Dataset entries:
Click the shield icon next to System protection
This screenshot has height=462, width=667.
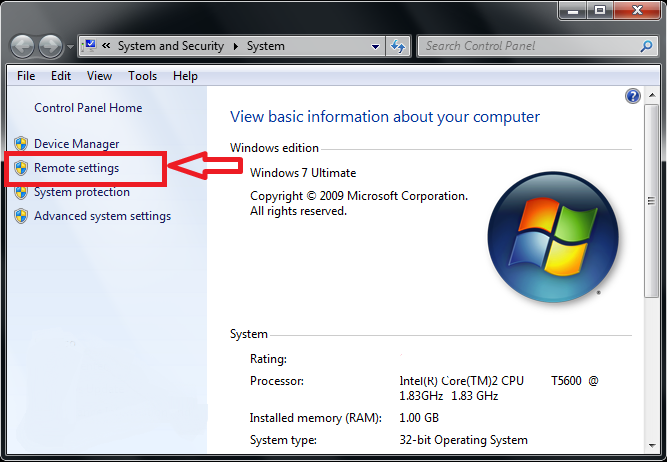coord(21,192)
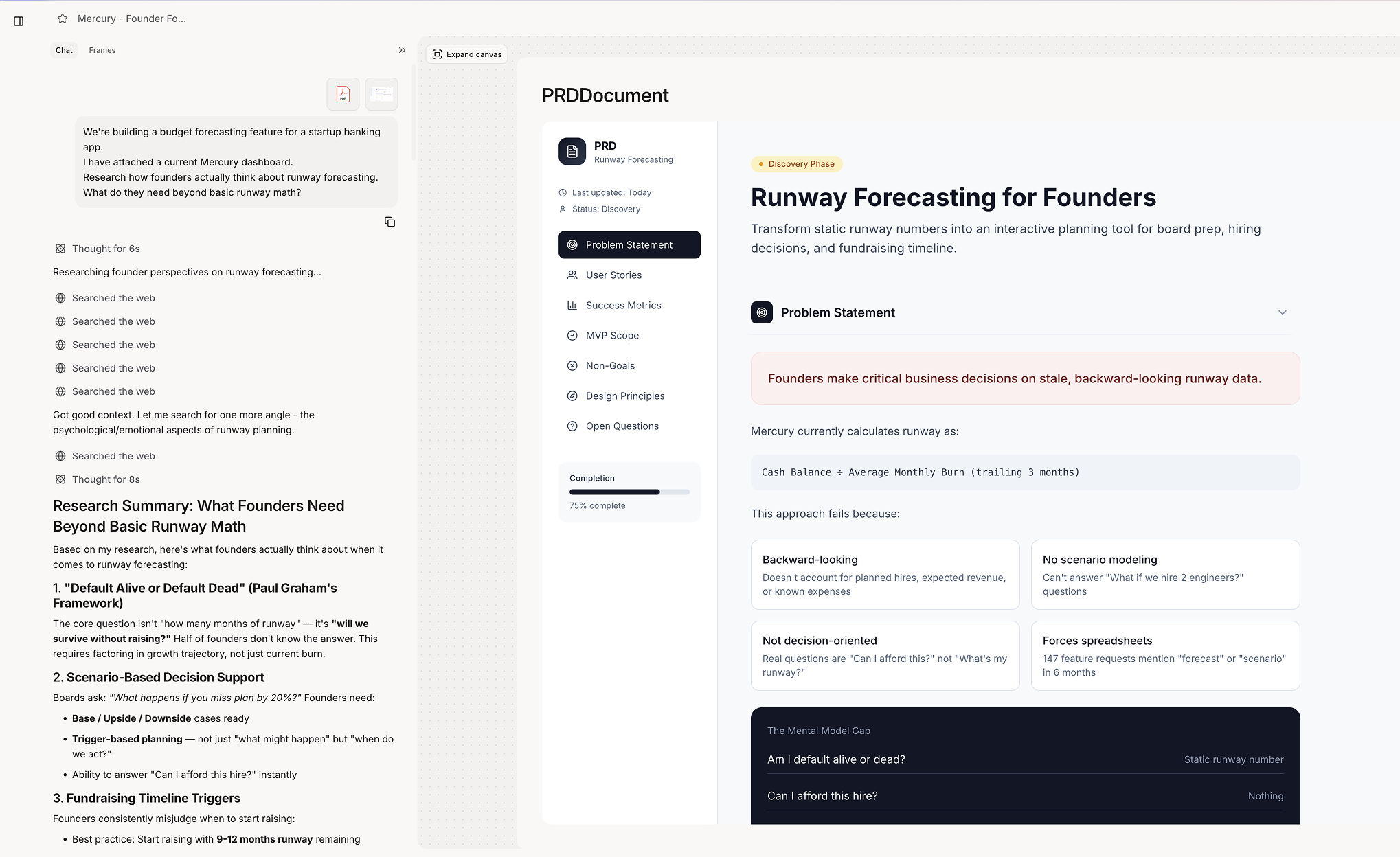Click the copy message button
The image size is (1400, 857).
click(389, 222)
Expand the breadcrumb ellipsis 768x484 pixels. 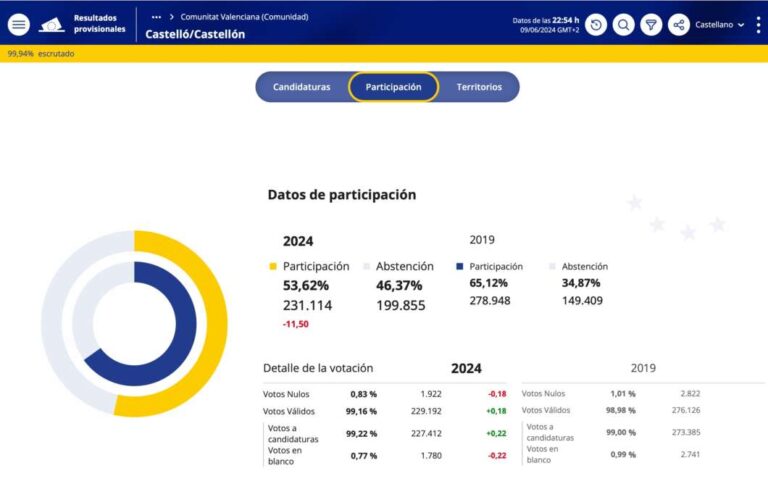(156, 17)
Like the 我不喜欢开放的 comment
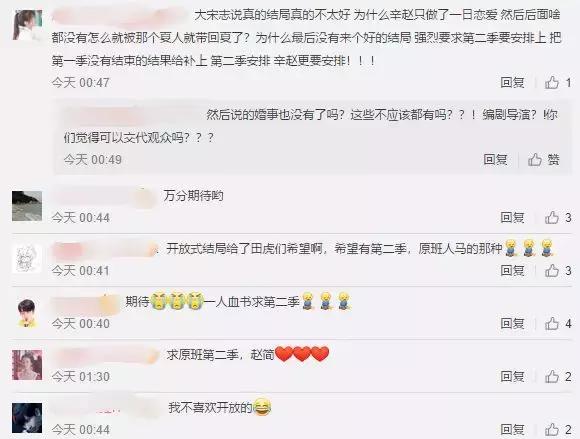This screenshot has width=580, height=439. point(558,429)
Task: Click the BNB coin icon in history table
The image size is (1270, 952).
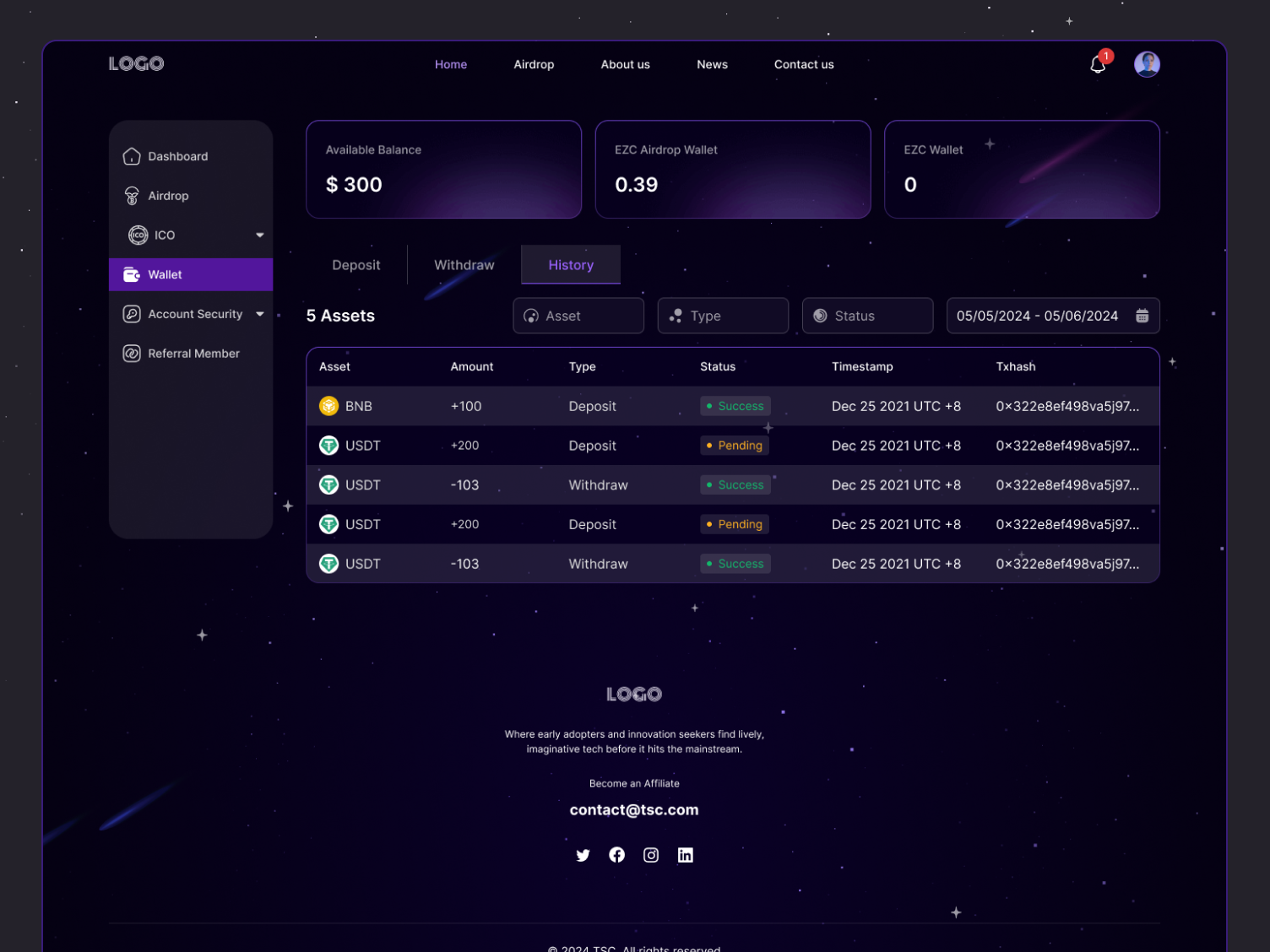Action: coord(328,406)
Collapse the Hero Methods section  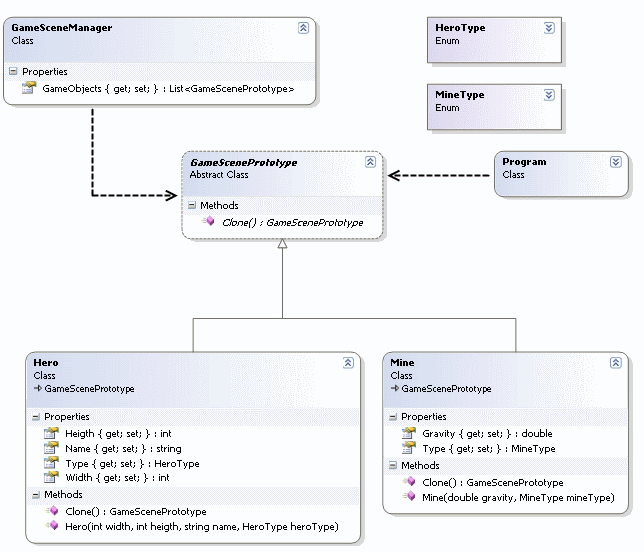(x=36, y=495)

* EXERCISE PROMPT *
Check every line of the data above for the string "icon", and copy those that have it.

* RESPONSE FOR THIS EXERCISE *
Click the shield icon next to System protection
Task: Click the BNB coin icon in history table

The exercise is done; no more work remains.